We conclude that the Commission's action in promulgating these
rules was substantively authorized by the Esch Act and procedurally
acceptable under the Administrative Procedure Act. The judgment of
the District Court must therefore be
Reversed.
[
Footnote 1]
"Rule 1. Foreign cars, empty at a junction with the home road,
must be: "
"(a) Loaded at that junction to or via home rails, or,"
"(b) Delivered empty at that junction to home road, except in
instances where Rule 6 has been invoked, or unless otherwise agreed
by roads involved."
"Rule 2. Foreign empty cars other than those covered in Rule 1
shall be: "
"(a) Loaded to or via owner's rails."
"(b) Loaded to a destination closer to owner's rails than is the
loading station or delivered empty to a short line or switch
loading road for such loading. (Car Selection Chart is designed to
aid in so selecting cars for loading.)"
"(c) Delivered empty to the home road at any junction subject to
Rule 6."
"(d) Delivered empty to the road from which originally received
under load, at the junction where received,
except that,
when handled in road haul service, cars of direct connection
ownership may not be delivered empty to a road which does not have
a direct connection with the car owner."
"(e) Returned empty to the delivering road when handled only in
switching service."
Jurisdictional Statement 64.
[
Footnote 2]
335 I.C.C. 264, 293 (1969).
[
Footnote 3]
"Rule 19 -- Exceptions"
"Exceptions to the rules (prescribed by the Interstate Commerce
Commission for mandatory observance) for the purpose of further
improving car supply and utilization, increasing availability of
cars to their owners, improving the efficiency of railroad
operation, or alleviating inequities or hardships, may be
authorized by the Director or Assistant Director of the Bureau of
Operations, Interstate Commerce Commission, Washington, D.C."

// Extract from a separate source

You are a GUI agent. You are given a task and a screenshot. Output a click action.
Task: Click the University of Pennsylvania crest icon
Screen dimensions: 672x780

Jurisdictional Statement 172.
[
Footnote 4]
Three separate briefs have been filed here in support of
appellees, each of which understandably presents the case for
affirmance in slightly differing form, and no one of which
completely adopts the reasoning of the District Court. We have not
found it necessary in deciding the case to deal with each separate
argument in support of affirmance, since we believe all of them to
be generally subsumed under those claims with which we deal.
[
Footnote 5]
49 U.S.C. § 1(14)(a) likewise requires the Commission to
conduct a hearing before promulgating rules.